LKA OÖ

Ein 49-jähriger Beschuldigter wurde nunmehr nach mehr als zehnjähriger Flucht neuerlich von Zielfahndern in Warschau festgenommen. Der Mann gilt als einer der Erfinder des sogenannten Nichten-/Neffen-/Enkeltricks und als einer der erfolgreichsten Keiler (Anrufer). Gemeinsam mit zwei Brüdern und einem Schwager dürfte der damals noch in Hamburg Lebende diesen modus operandi Ende 1999 erfunden und dann erfolgreich ausgeübt und immer wieder verfeinert haben. Es ist davon auszugehen, dass mit diesem modus operandi allein im deutschsprachigen Raum seit der Erfindung ein Schaden von bis zu einer Milliarde Euro verursacht wurde.

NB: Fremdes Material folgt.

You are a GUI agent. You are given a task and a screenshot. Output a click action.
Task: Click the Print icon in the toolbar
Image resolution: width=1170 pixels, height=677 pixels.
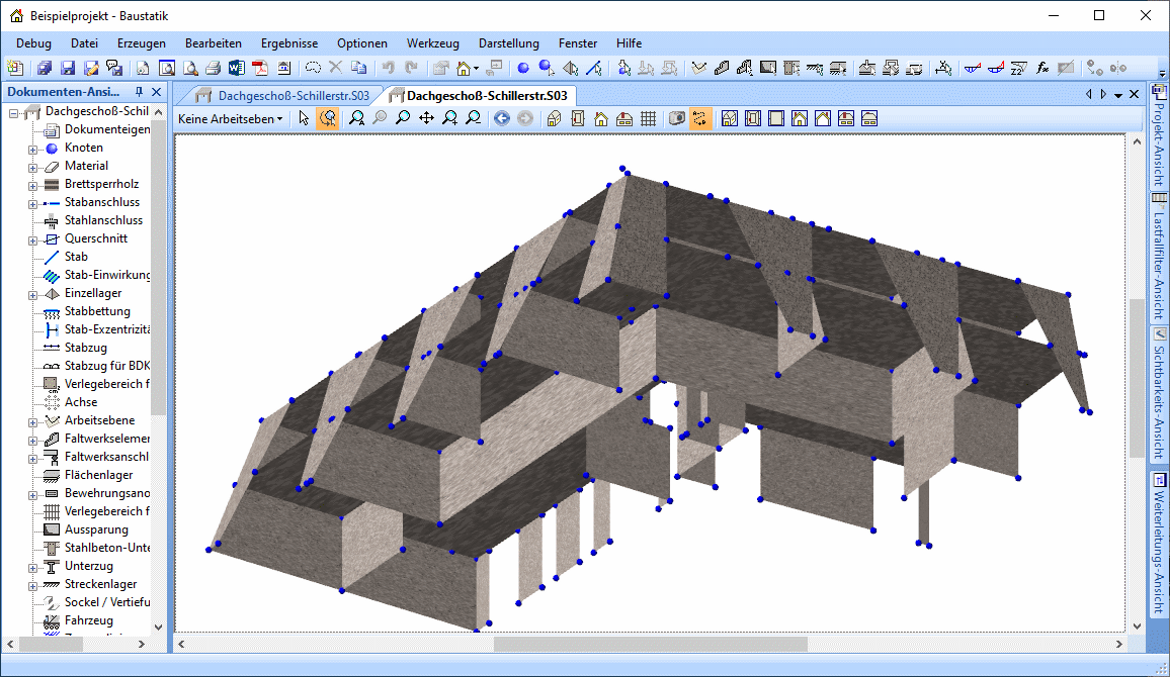[213, 68]
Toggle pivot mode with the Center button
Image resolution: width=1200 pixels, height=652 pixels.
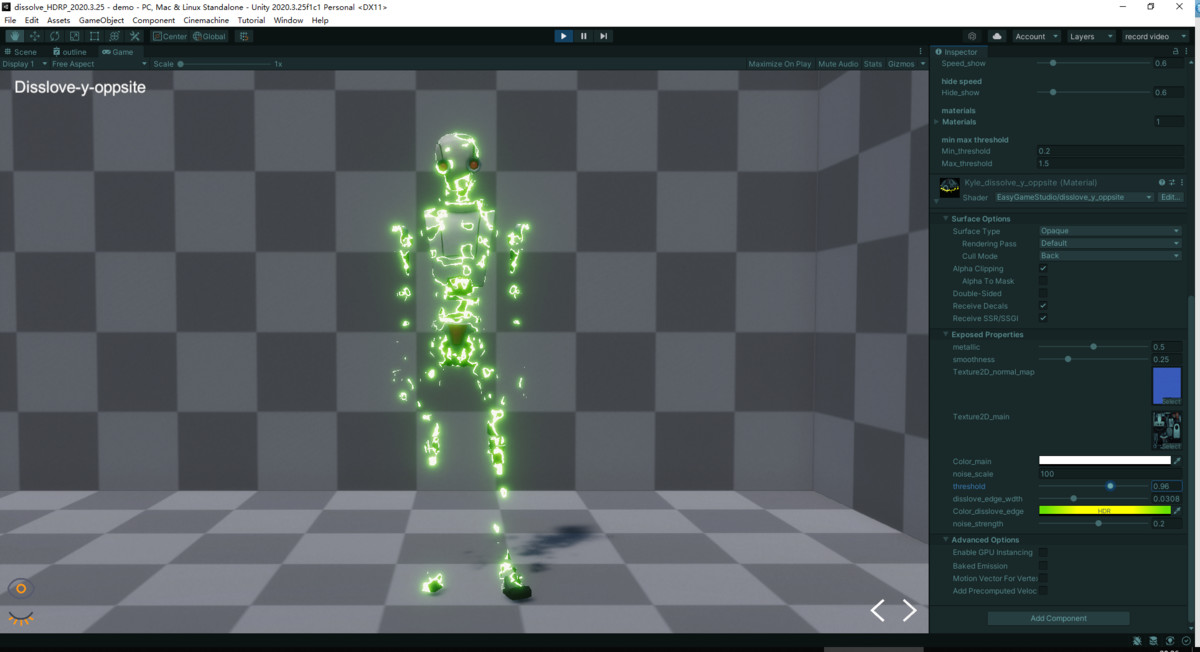[x=168, y=36]
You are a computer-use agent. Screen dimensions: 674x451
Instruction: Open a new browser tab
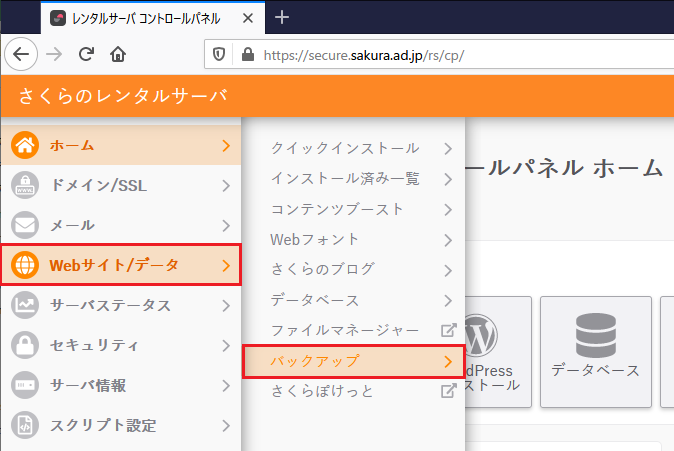[282, 17]
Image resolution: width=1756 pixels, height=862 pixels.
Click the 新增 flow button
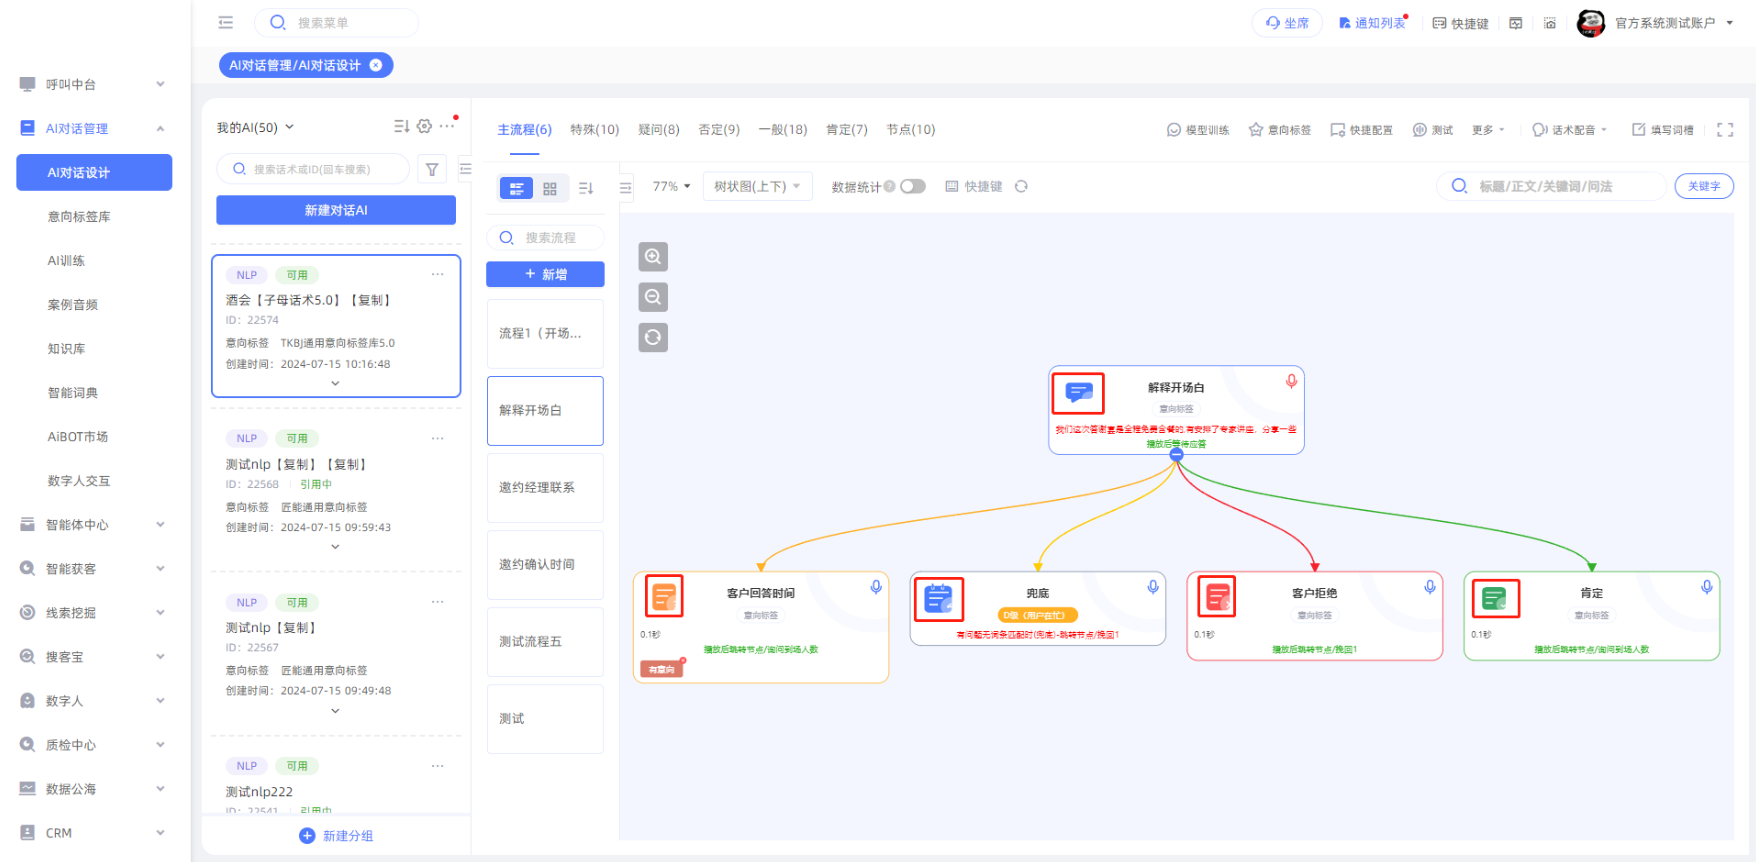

Nach ersten Ermittlungserfolgen deutscher Ermittler flüchtete der 49-Jährige bereits 2001 nach Polen und ist es ihm bis dato gelungen, sich dort der Strafverfolgung zu entziehen. Nach Festnahmen im Mai 2014 und im Februar 2017 gelangte "Hoss", so sein Spitzname nach kurzzeitiger Haft gegen Kaution und auf Grund angeblicher Krankheiten immer wieder in Freiheit. Nach seiner neuerlichen Entlassung im Februar 2017 äußerte selbst der polnische Justizminister im polnischen Fernsehen Bedenken über das Vorgehen der polnischen Justiz.
Am Donnerstag, den 16. März 2017, wurde nun "Hoss" neuerlich in einer Wohnung im Norden von Warschau festgenommen. Im Gegensatz zu früher, wo "Hoss" relativ offen und unbehelligt in Polen lebte, hatte er sich nun seit seiner letzten Entlassung offenbar bewusst versteckt gehalten und auch sein Aussehen markant verändert.
Neben dem polnischen Haftbefehl besteht gegen den 49-Jährigen seitens Österreich ein Europäischer Haftbefehl, in dem er verdächtigt wird, gemeinsam mit seinem Sohn, welcher aktuell in Hamburg vor Gericht steht, Enkeltrickstraftaten in Österreich vollendet zu haben.